TASK BRIEF —
Starting at the line where "Given: Open Deep" occurs, reproduce each line through the end of the entries below exactly. Omit every picture.
-- DATA SUPPLIED follows --
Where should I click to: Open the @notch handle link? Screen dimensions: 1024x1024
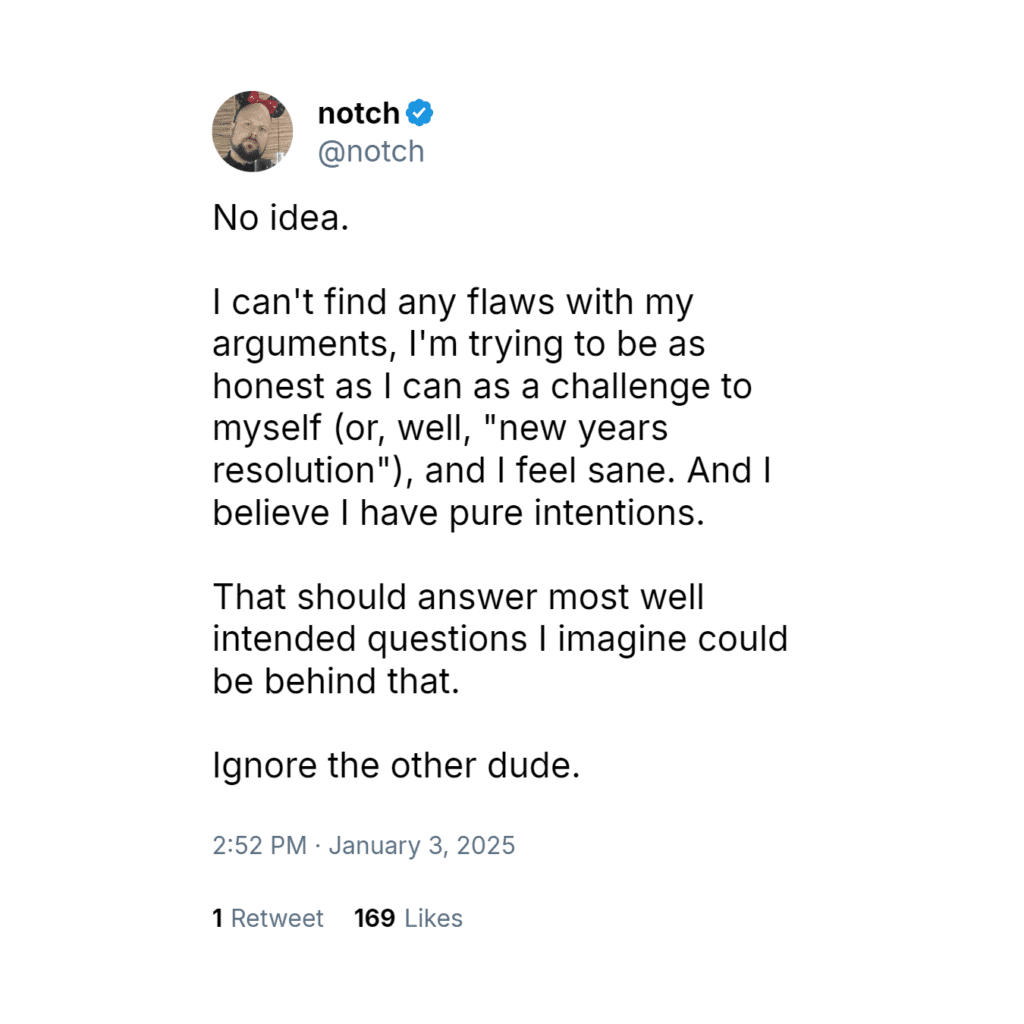tap(370, 152)
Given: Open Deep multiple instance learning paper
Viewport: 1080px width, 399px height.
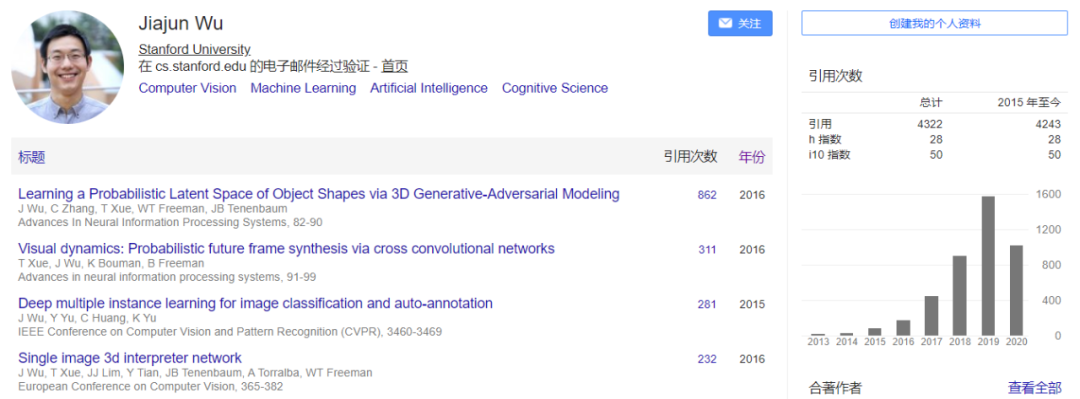Looking at the screenshot, I should [255, 303].
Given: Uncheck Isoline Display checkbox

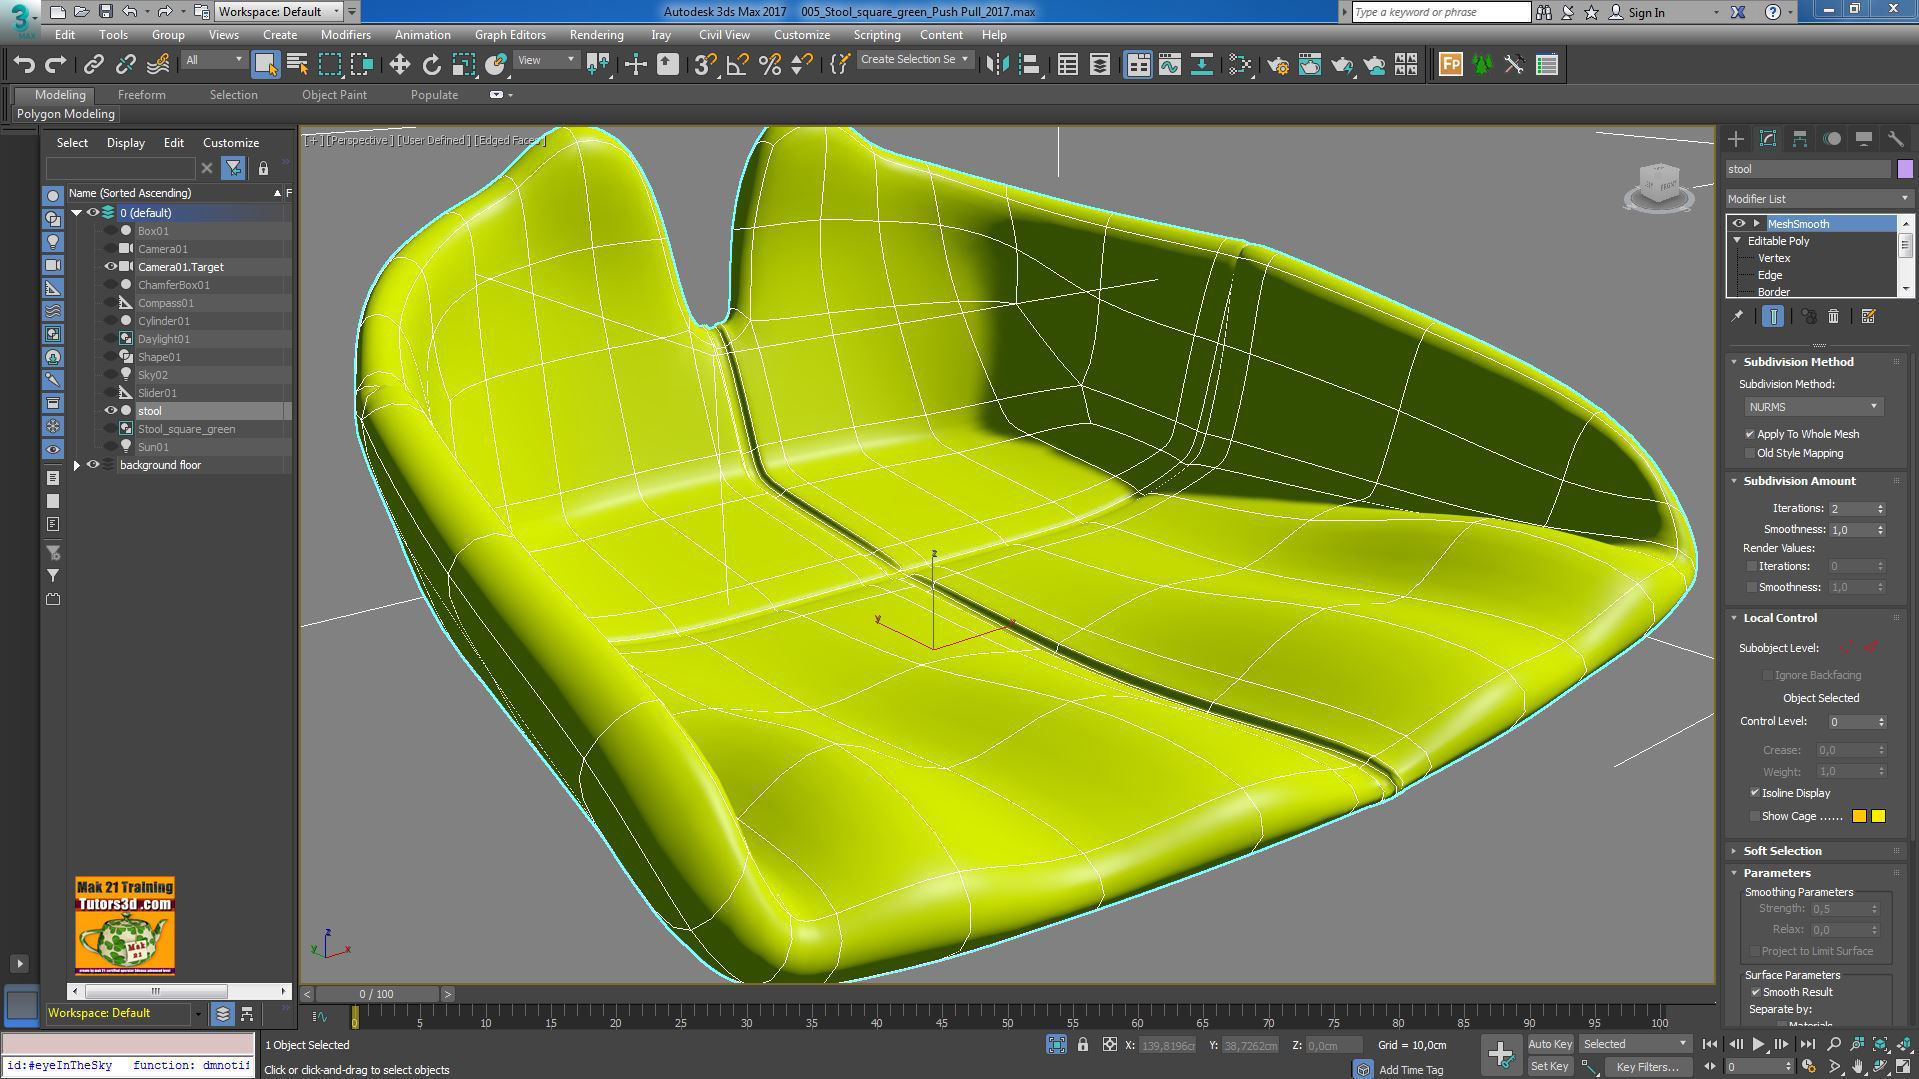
-- DATA SUPPLIED concluded --
ANSWER SPACE —
Given: Open Deep multiple instance learning paper
Viewport: 1080px width, 399px height.
Looking at the screenshot, I should [255, 303].
Given: Uncheck Isoline Display checkbox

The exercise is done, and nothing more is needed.